Collected data entries
* * * * * * * * *

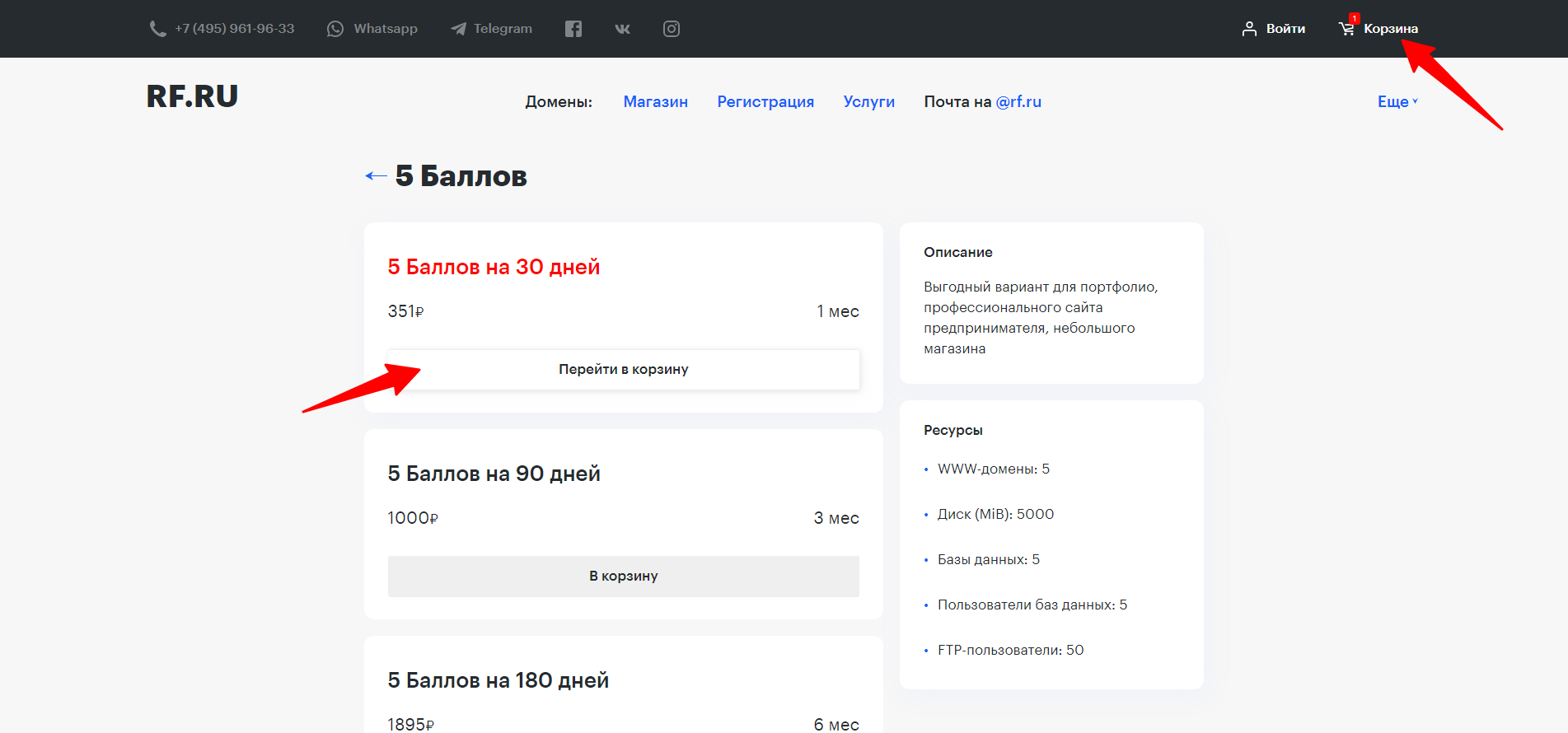Open the Регистрация menu item
Screen dimensions: 1568x733
click(x=765, y=101)
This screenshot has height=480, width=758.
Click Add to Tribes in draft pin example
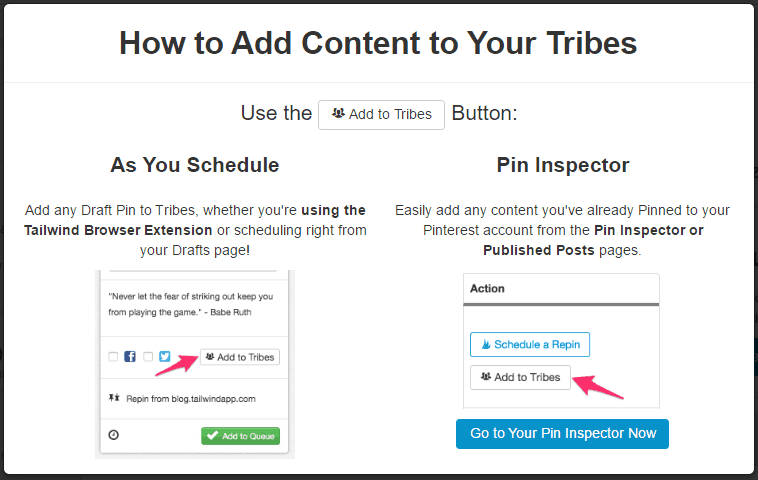pos(240,357)
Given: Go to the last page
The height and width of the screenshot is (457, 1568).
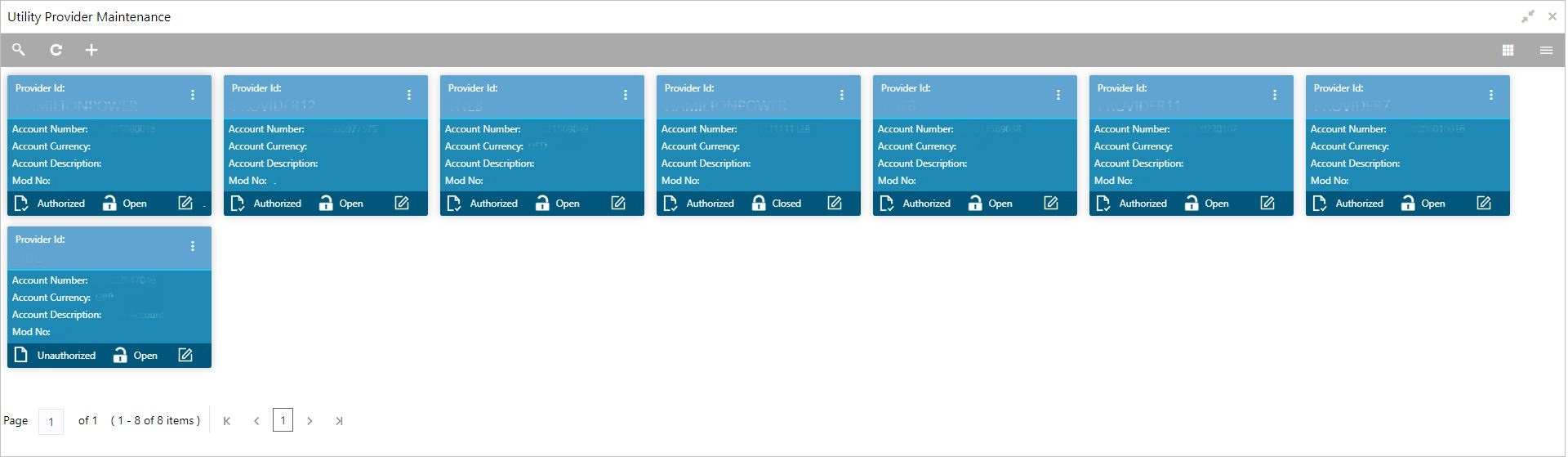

* * * * * * * * *

● EXERCISE GOAL
Reproduce exactly, with every picture left out, the lines from the one that contains "Given: Go to the last page" to the final line of the records above.

● FINAL ANSWER
Given: Go to the last page
The height and width of the screenshot is (457, 1568).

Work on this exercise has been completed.